Science and technology form a common human inheritance. To imagine that they might be used to make (in the words of Isaiah Berlin) "a reasonably peaceful coat of many colours", a plural world in which diverse cultures can live together, is not to envision and ideals that can never be realised. It is to voice a hope that Enlightenment thinkers have in common with all those religions and philosophies, ancient and modern, that recognise the ideal of toleration. The prospect of a single, self- regulating global free market has made this vision of a peaceful modus vivendi itself Utopian.
As a result we stand on the brink not of the era of plenty that freemarketeers project, but a tragic epoch, in which anarchic market forces and shrinking natural resources drag sovereign states into ever more dangerous rivalries.
The lesson is clear. As it is presently organised, global capitalism is supremely ill-suited to cope with the risk of geo-political conflict that is endemic in a world of worsening scarcities. Yet a regulatory framework for coexistence and co-operation among the world's diverse economies figures on no historical or political agenda.
Global market competition and technological innovation have interacted to give us an anarchic world economy. Such an economy is bound to be a site for major geo-political conflict. Thomas Hobbes and Thomas Mathus are better guides to the world that global laissez-faire has created than Adam Smith or Frederick von Hayek: a world of war and scarcity at least as much as the benevolent harmonies of competition.
The likelihood must be that the laissez-faire regime will not be reformed. Instead it will fracture and fragment, but mounting scarcity of resources and conflict of interest among the world's great powers make international co-operation even more difficult. A deepening international anarchy is the human prospect.
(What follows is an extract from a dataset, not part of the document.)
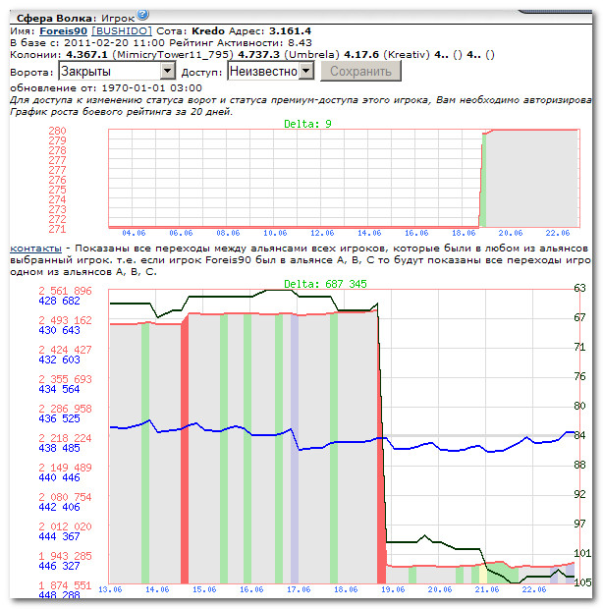Image resolution: width=603 pixels, height=609 pixels.
Task: Click the Сохранить button
Action: coord(360,72)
Will the resources of critical rationality which we have inherited from the Enlightenment enable us to cope with the disorder that its most recent project has created or compounded? Or is the global anarchy in which we find ourselves an historical fate against which we are bound to struggle, but which we are powerless to overcome? It would surely be one of history's darkest ironies if the Enlightenment project of a world civilisation ends in the chaos of sovereign states and stateless peoples struggling for the necessities of survival.
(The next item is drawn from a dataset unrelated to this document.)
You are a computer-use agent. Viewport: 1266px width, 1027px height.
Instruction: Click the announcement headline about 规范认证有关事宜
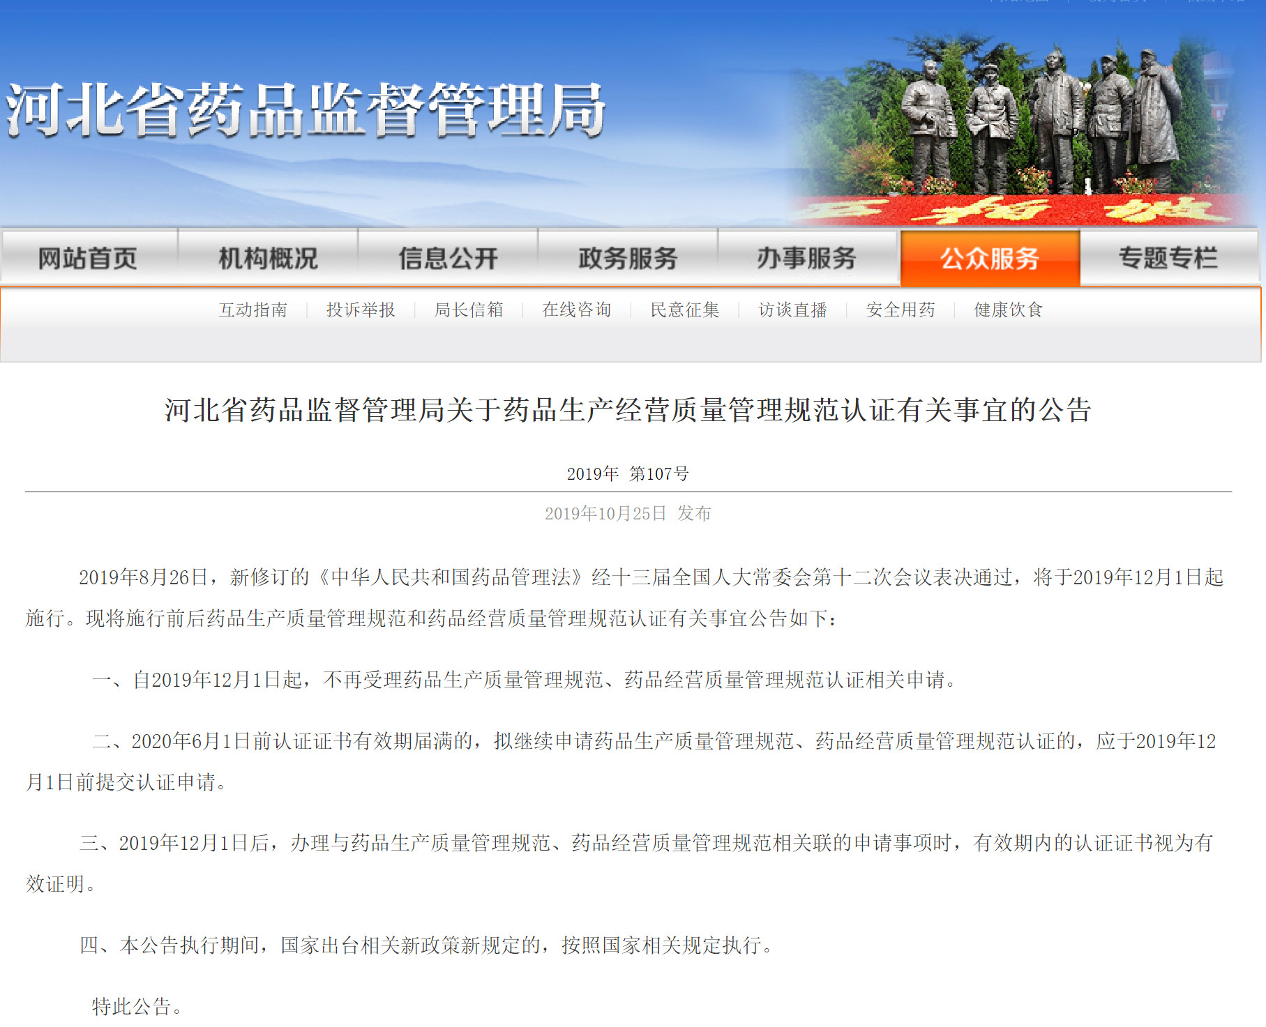(x=628, y=410)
The spread of new technologies throughout the world is not working to advance human freedom. Instead, it has resulted in the emancipation of market forces from social and political control. By allowing that freedom to world markets we ensure that the age of globalisation will be remembered as another turn in history of servitude.
John Gray is a professor of politics at Oxford University. This extract is from his book False Dawn (1998).